• _TASK TO COMPLETE_:
Output the full listing below, keeping each line exact.

• _DATA PROVIDED_:
◆ ◆ ◆ ◆ ◆ ◆ ◆

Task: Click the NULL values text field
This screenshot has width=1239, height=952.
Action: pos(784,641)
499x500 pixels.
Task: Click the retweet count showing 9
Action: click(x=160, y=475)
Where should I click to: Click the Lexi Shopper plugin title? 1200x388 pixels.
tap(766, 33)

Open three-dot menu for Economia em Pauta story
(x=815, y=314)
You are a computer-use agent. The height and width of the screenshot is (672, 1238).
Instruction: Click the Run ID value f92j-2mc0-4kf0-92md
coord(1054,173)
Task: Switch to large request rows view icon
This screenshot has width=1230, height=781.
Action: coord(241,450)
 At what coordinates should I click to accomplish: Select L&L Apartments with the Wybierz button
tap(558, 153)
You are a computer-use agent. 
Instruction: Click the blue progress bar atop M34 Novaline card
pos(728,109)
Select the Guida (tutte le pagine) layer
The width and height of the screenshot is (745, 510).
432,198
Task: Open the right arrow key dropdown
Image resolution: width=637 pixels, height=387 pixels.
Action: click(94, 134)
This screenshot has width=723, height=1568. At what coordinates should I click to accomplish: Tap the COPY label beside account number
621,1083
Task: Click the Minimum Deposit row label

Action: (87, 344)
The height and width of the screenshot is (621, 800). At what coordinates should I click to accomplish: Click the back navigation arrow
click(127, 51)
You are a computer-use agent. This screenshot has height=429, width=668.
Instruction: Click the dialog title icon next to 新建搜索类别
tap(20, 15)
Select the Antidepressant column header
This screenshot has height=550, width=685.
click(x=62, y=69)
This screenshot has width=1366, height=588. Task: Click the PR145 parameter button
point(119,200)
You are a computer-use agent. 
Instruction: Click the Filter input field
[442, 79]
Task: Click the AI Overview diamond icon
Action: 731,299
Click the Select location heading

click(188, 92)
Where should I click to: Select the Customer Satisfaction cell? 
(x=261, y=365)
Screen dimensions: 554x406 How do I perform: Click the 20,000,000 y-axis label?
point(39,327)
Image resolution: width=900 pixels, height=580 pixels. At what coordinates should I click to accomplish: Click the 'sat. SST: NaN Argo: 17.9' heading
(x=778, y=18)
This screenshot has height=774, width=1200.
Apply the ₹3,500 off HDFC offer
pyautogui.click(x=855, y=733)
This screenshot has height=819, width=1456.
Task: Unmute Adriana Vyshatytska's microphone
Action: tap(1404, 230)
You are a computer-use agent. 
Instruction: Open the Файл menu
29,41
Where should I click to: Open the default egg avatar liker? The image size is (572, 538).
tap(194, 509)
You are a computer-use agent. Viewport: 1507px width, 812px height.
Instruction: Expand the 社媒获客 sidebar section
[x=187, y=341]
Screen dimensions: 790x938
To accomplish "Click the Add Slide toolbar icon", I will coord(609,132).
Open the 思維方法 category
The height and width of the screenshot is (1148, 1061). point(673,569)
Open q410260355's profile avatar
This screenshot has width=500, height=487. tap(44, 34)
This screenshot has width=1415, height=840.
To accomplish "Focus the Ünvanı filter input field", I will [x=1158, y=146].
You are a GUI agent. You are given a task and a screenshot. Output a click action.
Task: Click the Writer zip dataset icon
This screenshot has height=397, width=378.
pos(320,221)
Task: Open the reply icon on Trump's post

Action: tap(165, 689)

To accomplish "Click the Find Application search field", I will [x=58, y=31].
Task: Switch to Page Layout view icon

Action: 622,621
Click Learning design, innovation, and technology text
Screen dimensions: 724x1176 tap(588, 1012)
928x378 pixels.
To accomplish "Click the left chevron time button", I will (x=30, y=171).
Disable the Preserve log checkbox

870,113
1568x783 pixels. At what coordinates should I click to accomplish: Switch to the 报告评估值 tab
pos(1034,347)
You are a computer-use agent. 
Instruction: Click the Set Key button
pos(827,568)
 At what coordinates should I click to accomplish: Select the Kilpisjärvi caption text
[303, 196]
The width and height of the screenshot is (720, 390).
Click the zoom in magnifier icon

◆ ◆ ◆ ◆ ◆ ◆ ◆

• _ANSWER TO THE PROBLEM_:
Task: Click the NULL values text field
This screenshot has width=1239, height=952.
Action: pos(784,641)
499x500 pixels.
Task: Click the retweet count showing 9
Action: click(x=160, y=475)
Where should I click to: Click the Lexi Shopper plugin title? 1200x388 pixels.
tap(766, 33)

Open three-dot menu for Economia em Pauta story
(x=815, y=314)
You are a computer-use agent. The height and width of the screenshot is (672, 1238).
Instruction: Click the Run ID value f92j-2mc0-4kf0-92md
coord(1054,173)
Task: Switch to large request rows view icon
This screenshot has width=1230, height=781.
Action: coord(241,450)
 At what coordinates should I click to accomplish: Select L&L Apartments with the Wybierz button
tap(558, 153)
You are a computer-use agent. 
Instruction: Click the blue progress bar atop M34 Novaline card
pos(728,109)
Select the Guida (tutte le pagine) layer
The width and height of the screenshot is (745, 510).
432,198
Task: Open the right arrow key dropdown
Image resolution: width=637 pixels, height=387 pixels.
Action: click(94, 134)
This screenshot has width=723, height=1568. At what coordinates should I click to accomplish: Tap the COPY label beside account number
621,1083
Task: Click the Minimum Deposit row label

Action: (87, 344)
The height and width of the screenshot is (621, 800). At what coordinates should I click to accomplish: Click the back navigation arrow
click(127, 51)
You are a computer-use agent. This screenshot has height=429, width=668.
Instruction: Click the dialog title icon next to 新建搜索类别
tap(20, 15)
Select the Antidepressant column header
This screenshot has height=550, width=685.
click(x=62, y=69)
This screenshot has width=1366, height=588. Task: Click the PR145 parameter button
point(119,200)
You are a computer-use agent. 
Instruction: Click the Filter input field
[442, 79]
Task: Click the AI Overview diamond icon
Action: 731,299
Click the Select location heading

click(188, 92)
Where should I click to: Select the Customer Satisfaction cell? 
(x=261, y=365)
Screen dimensions: 554x406 How do I perform: Click the 20,000,000 y-axis label?
point(39,327)
Image resolution: width=900 pixels, height=580 pixels. At what coordinates should I click to accomplish: Click the 'sat. SST: NaN Argo: 17.9' heading
(x=778, y=18)
This screenshot has height=774, width=1200.
Apply the ₹3,500 off HDFC offer
pyautogui.click(x=855, y=733)
This screenshot has height=819, width=1456.
Task: Unmute Adriana Vyshatytska's microphone
Action: tap(1404, 230)
You are a computer-use agent. 
Instruction: Open the Файл menu
29,41
Where should I click to: Open the default egg avatar liker? The image size is (572, 538).
tap(194, 509)
You are a computer-use agent. Viewport: 1507px width, 812px height.
Instruction: Expand the 社媒获客 sidebar section
[x=187, y=341]
Screen dimensions: 790x938
To accomplish "Click the Add Slide toolbar icon", I will coord(609,132).
Open the 思維方法 category
The height and width of the screenshot is (1148, 1061). point(673,569)
Open q410260355's profile avatar
This screenshot has width=500, height=487. tap(44, 34)
This screenshot has width=1415, height=840.
To accomplish "Focus the Ünvanı filter input field", I will [x=1158, y=146].
You are a GUI agent. You are given a task and a screenshot. Output a click action.
Task: Click the Writer zip dataset icon
This screenshot has height=397, width=378.
pos(320,221)
Task: Open the reply icon on Trump's post

Action: tap(165, 689)

To accomplish "Click the Find Application search field", I will [x=58, y=31].
Task: Switch to Page Layout view icon

Action: 622,621
Click Learning design, innovation, and technology text
Screen dimensions: 724x1176 tap(588, 1012)
928x378 pixels.
To accomplish "Click the left chevron time button", I will (x=30, y=171).
Disable the Preserve log checkbox

870,113
1568x783 pixels. At what coordinates should I click to accomplish: Switch to the 报告评估值 tab
pos(1034,347)
You are a computer-use agent. 
Instruction: Click the Set Key button
pos(827,568)
 At what coordinates should I click to accomplish: Select the Kilpisjärvi caption text
[303, 196]
The width and height of the screenshot is (720, 390).
Click the zoom in magnifier icon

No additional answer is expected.